Exame passa a rastrear AME e SCID em recém-nascidos; investimento do Estado supera R$ 36 milhões para diagnósticos precoces.

Redação
Por: Redação
25/05/2026 às 14h56 Atualizada em 25/05/2026 às 15h33
SUS amplia teste do pezinho para mais duas doenças raras no RS
Foto: Reprodução

O Sistema Único de Saúde (SUS) no Rio Grande do Sul iniciou nesta segunda-feira (25) uma nova etapa na proteção de recém-nascidos. O governo do Estado confirmou a ampliação do teste do pezinho, que passa a rastrear mais duas doenças raras graves, elevando de sete para nove o total de condições identificadas logo nos primeiros dias de vida.

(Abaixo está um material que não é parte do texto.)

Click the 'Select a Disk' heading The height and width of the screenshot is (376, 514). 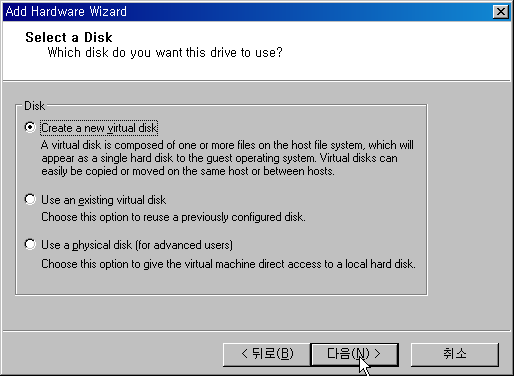pyautogui.click(x=69, y=37)
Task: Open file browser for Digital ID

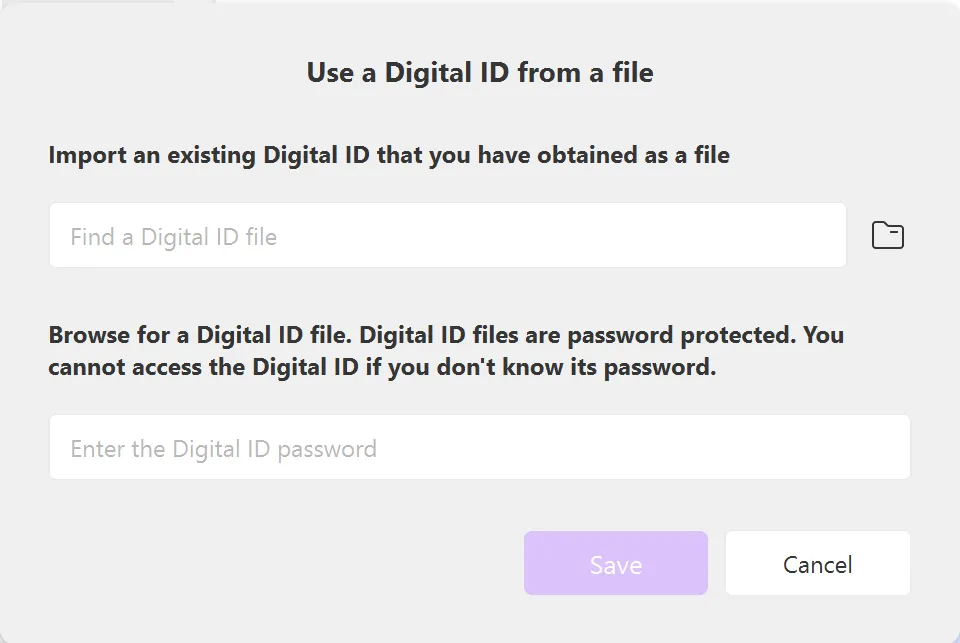Action: [887, 236]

As novas enfermidades incluídas na triagem são a Atrofia Muscular Espinhal (AME), que provoca a perda progressiva de movimentos e afeta funções vitais, e a Imunodeficiência Combinada Grave (SCID), conhecida por comprometer o sistema imunológico contra infecções. O anúncio oficial ocorreu na Casa dos Raros, em Porto Alegre, mas o impacto abrange os hospitais e postos de coleta de todas as cidades gaúchas.

O avanço na saúde neonatal conta com um aporte financeiro expressivo. O projeto prevê um investimento de mais de R$ 36 milhões ao longo dos próximos 48 meses. De acordo com informações do governo estadual, a estimativa é realizar cerca de 8 mil exames mensais em todo o território gaúcho.

Coletas feitas no período ideal, entre o terceiro e o quinto dia após o parto, garantem o início imediato de tratamentos complexos. A modernização do teste do pezinho atende a uma diretriz federal de escalonamento de diagnósticos. Conforme médicos da área, a descoberta precoce muda drasticamente o futuro de crianças afetadas por mutações genéticas, assegurando suporte terapêutico antes mesmo do surgimento dos primeiros sintomas clínicos.